If you're looking for a car that will take a long time to grow out of, then the Honda Civic should be high on the list of cars to check out. Even in its base trim, it's fun to drive, has great fuel economy, and comes with Apple CarPlay and Android Auto on top of the Honda Sensing safety suite. The Civic is fantastic value for money without dealership markups until you push into the top-of-the-range model. The mid-range EX is the best value for money with its engine upgrade and additional creature comforts. That is unless you're a driving enthusiast. If that's the case, the Civic Si and its upgraded suspension and manual transmission are excellent for $27,300.
When reality bites, you can't deny the benefits of driving a Toyota Prius. Now, though, you don't have to worry about the stigma attached to driving a Prius. Instead, you can pick up a Corolla with the same drivetrain and trade power for 53/52/52 miles-per-gallon city/highway/combined.
We chose the Corolla rather than similar cars with similar mpg to the Corolla because we found we didn't need to finesse the throttle pedal all the time to get 50 mpg through a week, and the Corolla is a well-featured little car. There's currently one trim level featuring automatic climate control, premium fabric upholstery, and an eight-inch touchscreen with Apple CarPlay, Android Auto, Amazon Alexa integration, a slew of safety features, and a price tag of $23,750.

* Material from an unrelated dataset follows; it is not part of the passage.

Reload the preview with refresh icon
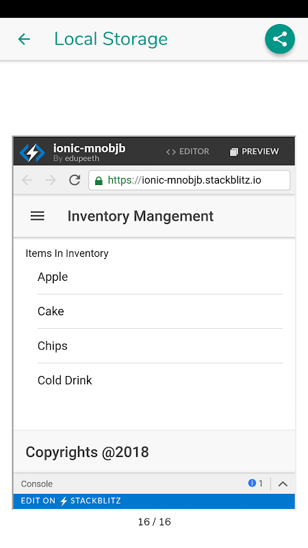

If you can get it at or near MSRP, the Corolla Hybrid is excellent value for money and promises to carry on being cheap to run.
If you're looking for something carrying a little extra style as well as being practical and fun to drive, the Mazda CX-30 fits the bill. Mazda sees the words "affordable" and "cheap" as having two very different meanings, so for your money, you're getting Mazda build quality, styling, and dynamics in a small package that isn't too small. Apple CarPlay and Android Auto are standard, but the big temptation will be to go for the more powerful 2.5-liter turbo making 250 hp and 320 lb-ft of torque over the non-aspirated engine producing 186 hp. That's where the CX-30 starts getting more expensive, but if you have the means, we recommend going for it if you have a heavy right foot.
The compact truck segment is back, and the Ford Maverick is perfectly aimed at urban dwellers and active lifestyles with an attractive price point. Dig a little deeper, and you find more value for money as the base model comes with a hybrid drivetrain that should hit 40 mpg easily. The base model is basic but includes Apple CarPlay and Android Auto as standard. The mid-range XLT model comes in at $22,280, and that's the sweet spot for us. If you want a little more power, an upgrade to a 2.0-liter EcoBoost engine is $1,085. However, mpg drops dramatically to a combined 26 mpg or 25 mpg if you option all-wheel-drive as well.
If you're looking for something a little more affordable with all-wheel-drive and back-road fun isn't important to you, the 2022 Subaru Impreza is a great first car and starts at $18,795. However, if you're looking for some performance in your life as well as being able to deal with the most inclement weather the US has to offer, the new WRX is a compelling choice. The flat-four engine delivers 271 hp through Subaru's famed symmetrical all-wheel-drive system, and it's a hoot to drive while still packing practicality and utility. The new WRX's looks are decisive, but choose it with the manual transmission, and it's everything an enthusiast needs to have fun.